Single character highlights within a word are not being evaluated correctly #189

sscheib · 2024-03-10T21:01:09Z

sscheib
Mar 10, 2024

Sorry for the noise! This might again be just a misunderstanding, but I cannot figure it out.

I have portions in my markdown where I highlight single characters to explain an abbreviation, e.g.:

Name	Abbreviation
Partition Table	Partition Table

In markdown this looks something like this:

| Name            | Abbreviation               |
| :-------------- | :------------------------- |
| Partition Table | **P**artition **T**able    |

Now pyspelling picks up on artition. I would have expected, when I either load markdown.extensions.legacy_em or pymdownx.betterem, pyspelling will be able to retrieve the "complete"
word instead of a portion of it.

This also happens outside of tables, e.g. simply:

**P**artition **T**able

With the following simple markdown file, this can be easily reproduced:

| Name            | Abbreviation               |
| :-------------- | :------------------------- |
| Partition Table | **P**artition **T**able    |

**P**artition **T**able

Currently I am using the following config:

---
spellchecker: 'aspell'
jobs: 4
matrix:
  - name: 'markdown'
    default_encoding: 'utf-8'
    expect_match: true
    sources:
      - '_posts/*kickstart*'

    dictionary:
      wordlists:
        - '.github/spellcheck/wordlist.txt'

      output: '.github/spellcheck/spellcheck.dic'

    aspell:
      lang: 'en'
      d: 'en_US'
      mode: 'markdown'
      ignore-case: true

    pipeline:
      - pyspelling.filters.markdown:
          markdown_extensions:
            - pymdownx.superfences: {}
            - pymdownx.betterem: {}
            - pymdownx.details: {}
            - pymdownx.emoji: {}
            - pymdownx.betterem: {}
            - markdown.extensions.legacy_em: {}
            - markdown.extensions.tables: {}

      - pyspelling.filters.html:
          comments: false
          attributes:
            - 'title'
            - 'alt'
          ignores:
            - ':matches(code, pre)'

      - pyspelling.filters.url: {}
      - pyspelling.filters.context:
          context_visible_first: true
          escapes: '\\[\\`~]'
          delimiters:
            # ignore liquid code blocks
            - open: '{% highlight [A-Za-z]+ %}'
              close: '{% endhighlight %}'

            # ignore gists
            - open: '{% gist (?:[0-9a-f]){32}'
              close: '%}'

            # ignore text between inline back ticks
            - open: '(?P<open>`+)'
              close: '(?P=open)'

            # ignore title
            - open: '(^title:)'
              close: '(.+$)'

            # ignore author
            - open: '(^author:)'
              close: '(.+$)'

            # ignore liquid tags
            - open: '({% [a-z]+ )'
              close: '%}'
...

I have to say that I played around a lot with the markdown extension; Initially I only had pymdownx.superfences: {} enabled.

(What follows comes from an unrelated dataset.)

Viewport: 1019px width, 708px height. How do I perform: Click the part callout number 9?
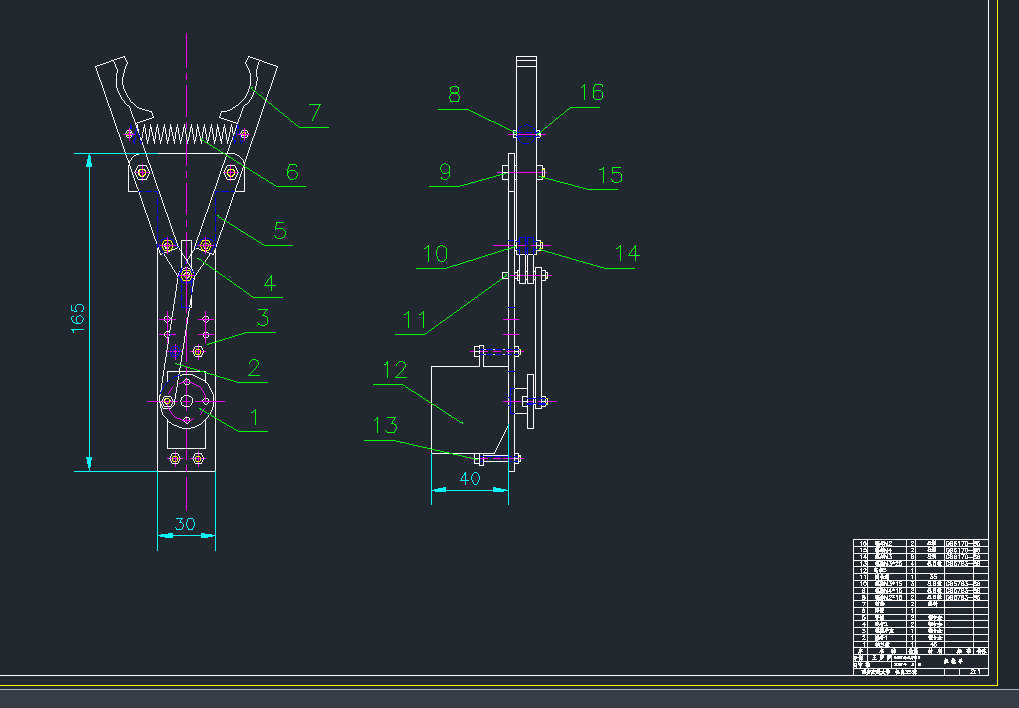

I greatly appreciate any hints!

Thanks, and all the best,
Steffen

Answered by sscheib

Mar 11, 2024

Just if somebody finds this discussion and also wants to use pyspelling with a Jekyll blog, here's my config:

---
spellchecker: 'aspell'
jobs: 4
matrix:
  - name: 'markdown'
    default_encoding: 'utf-8'
    expect_match: true
    sources:
      - '_posts/*.md'

    dictionary:
      wordlists:
        - '.github/spellcheck/wordlist.txt'

      output: '.github/spellcheck/spellcheck.dic'

    aspell:
      lang: 'en'
      d: 'en_US'
      mode: 'markdown'
      ignore-case: true

    pipeline:
      - pyspelling.filters.context:
          context_visible_first: true
          escapes: '\\[\\`~]'
          delimiters:

            # ignore liquid nospell blocks
            #
            # …

View full answer

facelessuser · 2024-03-10T22:16:00Z

facelessuser
Mar 10, 2024
Maintainer

I'll have to take a look, but I am pretty sure that when we are gathering the content under a block that all text in tags are separated by spaces. It is to ensure that we don't accidentally smoosh stuff together that we do not mean to. So, the following gets evaluated as:

<p><strong>P</strong>artition <strong>T</strong>able</p>

P artition T able

To be fair, mid-word emphasis is not as common, but obviously, not impossible to run into. I'm curious what Aspell does in its own HTML filter.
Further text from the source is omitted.